EP0713072B1

EP0713072B1 - Heat transfer tube

Info

Publication number: EP0713072B1
Application number: EP95630112A
Authority: EP
Inventors: Steven J. Spencer
Original assignee: Carrier Corp
Current assignee: Carrier Corp
Priority date: 1994-11-17
Filing date: 1995-11-09
Publication date: 2002-02-27
Anticipated expiration: 2015-11-09
Also published as: EP0713072A3; US5781996A; ES2171519T3; DE69525594D1; DE69525594T2; CN1090750C; JPH08219674A; US5669441A; KR0173017B1; JP2642915B2; CN1129316A; KR960018509A; EP0713072A2

Description

The present invention concerns a heat transfer tube according to the precharacterizing portion of claim 1. Such a heat transfer tube is known from JP-A-60/140 894.
The present invention relates generally to heat transfer tubes. In particular, the invention relates to the external surface configuration of a heat exchanger tube that is used for evaporation of a liquid in which the tube is submerged.
Many types of air conditioning and refrigeration systems contain shell and tube type evaporators. A shell and tube evaporator is a heat exchanger in which a plurality of tubes are contained within a single shell. The tubes are customarily arranged to provide a multiplicity of parallel flow paths through the heat exchanger for a fluid to be cooled. The tube are immersed in a refrigerant that flows through the heat exchanger shell. The fluid is cooled by heat transfer through the walls of the tubes. The transferred heat vaporizes the refrigerant in contact with the exterior surface of the tubes. The heat transfer capability of such an evaporator is largely determined by the heat transfer characteristics of the individual tubes. The external configuration of an individual tube is important in establishing its overall heat transfer characteristics.
The JP-A-60/149 894 disclosed a heat transfer tube comprising at least one external fin convolution disposed helically about said tube, notches extending radially into said fin convolution at intervals about the circumference of said tube, each of said notches having a base axis that is at an oblique angle with respect to the longitudinal axis of said tube, said notches dividing said fin convolution into a proximal portion having a maximum width and a spike portion.
There are several generally known methods of improving the heat transfer performance of a heat transfer tube. Among these are (1) increasing the heat transfer area of the tube surface and (2) promoting nucleate boiling on the surface of the tube that is in contact with the boiling fluid. In the nucleate boiling process, heat transferred from the heated surface vaporizes liquid in contact with the surface and the vapor forms into bubbles. Heat from the surface superheats the vapor in a bubble and the bubble grows in size. When the bubble size is sufficient, surface tension is overcome and the bubble breaks free of the surface. As the bubble leaves the surface, liquid enters the volume vacated by the bubble and vapor remaining in the volume has a source of additional liquid to vaporize to form another bubble. The continual forming of bubbles at the surface, the release of the bubbles from the surface and the rewetting of the surface together with the convective effect of the vapor bubbles rising through and mixing the liquid result in an improved heat transfer rate for the heat transfer surface.

#### [Records shown]
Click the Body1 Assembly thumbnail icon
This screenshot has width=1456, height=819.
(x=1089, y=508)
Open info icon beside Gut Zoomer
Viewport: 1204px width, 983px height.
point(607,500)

#### [Exercise A]
Arrange the lines of the entries as a Markdown table with the columns Row and Line, numbering each row and leaving out blank lines.
#### [Exercise B]
Pick up the heat transfer tube patent description and continue it from its last sentence.
The patent text and the entries were drawn from unrelated sources.

#### [Written reply A]
| Row | Line |
|---|---|
| 1 | Click the Body1 Assembly thumbnail icon |
| 2 | This screenshot has width=1456, height=819. |
| 3 | (x=1089, y=508) |
| 4 | Open info icon beside Gut Zoomer |
| 5 | Viewport: 1204px width, 983px height. |
| 6 | point(607,500) |

#### [Written reply B]
It is also well known that the nucleate boiling process can be enhanced by configuring the heat transfer surface so that it has nucleation sites that provide locations for the entrapment of vapor and promote the formation of vapor bubbles. Simply roughening a heat transfer surface, for example, will provide nucleation sites that can improve the heat transfer characteristics of the surface over a similar smooth surface. In boiling liquid refrigerants, for example in the evaporator of an air conditioning or refrigeration system, nucleation sites of the re-entrant type produce stable bubble columns and good surface heat transfer characteristics. A re-entrant type nucleation site is a surface cavity in which the opening of the cavity is smaller than the subsurface volume of the cavity. An excessive influx of the surrounding liquid can flood a re-entrant type nucleation site and deactivate it. By configuring the heat transfer surface so that it has relatively larger communicating subsurface channels with relatively smaller openings to the surface, flooding of the vapor entrapment or nucleation sites can be reduced or prevented and the heat transfer performance of the surface improved.
The heat transfer tube of the present invention is defined in the characterizing portion of claim 1.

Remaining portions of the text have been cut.